# Building Bella's doggy wardrobe project



## Bellatrix (Apr 23, 2010)

I haven't been around much the past 2 weeks as we've had our last move this year (6 in total including Holland due to my partners work) to settle in Bristol.

Our house has a dining room we don't need with hard floors and a cat flap so we've turned it into our animal room. I thought you guys might like to see our "_Building Bella's doggy wardrobe project_" and our renovated 6 foot tall cat castle .

It's 30 days now till we can go to Holland to collect Bella, so I'm *REALLY * enjoying preparing things for her! 












Photo 1

_We started off with a bedside table from IKEA.

We chose white as it looks like a childs mini wardrobe 

We thought this would be a practical way to store her clothes for the cold weather, etc._












Photo 2
_
We inserted a hanging rail for her clothes and harness tops.

The actual coat hangers has to be made to 4.5 inches as baby/child hangers were 8 inches and too big.

The coat hangers were made from a long piece of wood (a dowel) cut down, an inch piece added to the top, then one of the small hooks screwed in to hang it up._












Photo 3

_The finished doggy wardrobe has hooks on the doors for her collars/clickers etc.

There is also the top shelf for her brushes/leads._












Photo 4

_The finished doggy wardrobe will be in the animal room, which was the dining room in our house but as it has hard floors and backs onto the garden we've made it the cat/dog room . The cat flap was originally a flap for a spaniel so the cats can use it but we seriously doubt Bella can get anywhere near it, if she can and we don't want her to use it we'll just fence a little area off for the cats access._












The cat castle , 6 feet tall!


The photos are all also on my flickr - http://www.flickr.com/photos/arietistar/


Any suggestions for more things i could add to our dog/cat animals room would be great!


----------



## rachellauren (Oct 15, 2008)

i love the idea you came up with for the hangers! im gonna make some, u should seriously try selling them on ebay!


----------



## Bellatrix (Apr 23, 2010)

They needed quite a bit of filing to make the edges smooth . I was so surprised that i couldn't find tiny pet hangers on ebay.

Even these ones were 8.5 inches wide and Bellas tiny!

http://cgi.ebay.co.uk/12-pks-blue-C...tem&pt=LH_DefaultDomain_0&hash=item5d296e4cff


----------



## nicholeb5 (May 3, 2005)

That is amazing!!! Great idea, I will have to borrow it!!! Great job!!


----------



## BABY BABS (Feb 5, 2008)

I think Bella will need a couple of nice soft beds to sunbath in. It looks like the room has great windows. I'm sure the animals will love that room.


----------



## Jerry'sMom (May 5, 2009)

Bellatrix said:


> Any suggestions for more things i could add to our dog/cat animals room would be great!
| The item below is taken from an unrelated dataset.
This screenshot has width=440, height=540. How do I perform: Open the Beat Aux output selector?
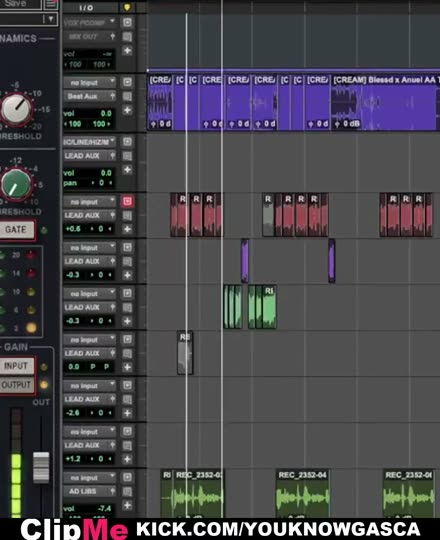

It's very clever! I love the idea and you did such a fantastic job of putting it
all together. You could possibly add a monogram on the front of the door 
or maybe her initial and a crown. LOL!

So glad the day is getting closer when you will be reunited :love7:


----------



## Bellatrix (Apr 23, 2010)

BABY BABS said:


> I think Bella will need a couple of nice soft beds to sunbath in. It looks like the room has great windows. I'm sure the animals will love that room.



definitely, two of her beds are with her in Holland. I'm going to be either covering them in a etro polka dot material theme or a cream fleecey theme to match the colours of the room


----------



## Bellatrix (Apr 23, 2010)

Jerry'sMom said:


> It's very clever! I love the idea and you did such a fantastic job of putting it
> all together. You could possibly add a monogram on the front of the door
> or maybe her initial and a crown. LOL!
> 
> So glad the day is getting closer when you will be reunited :love7:



The idea of creating a stencilled monogram is awesome! I was considering maybe some plaques with their names, also getting their best photos onto 3 small canvases for the wall you can't see which is blank .

Also getting her one of those rabbit type tubes to run through, soft and flexible.


----------



## JRZL (Jul 10, 2009)

wow thats a great idea!! it looks really good finished too!


----------



## Bellatrix (Apr 23, 2010)

It was so easy to do as well 

I would love to see if anyone else makes any furniture or has any dog furniture?


----------



## Mason (Jun 7, 2010)

I have 2 of those bedside cabinets and the double bed to match! Bella is one stylish Chi!

You have done a wicked job.

There are loads of good websites selling wall stickers you could use if you wanted to add a crown? I found this: http://www.shopwildthings.com/viwadecrandf.html

I have never used that site, so can't give you a review I'm afraid.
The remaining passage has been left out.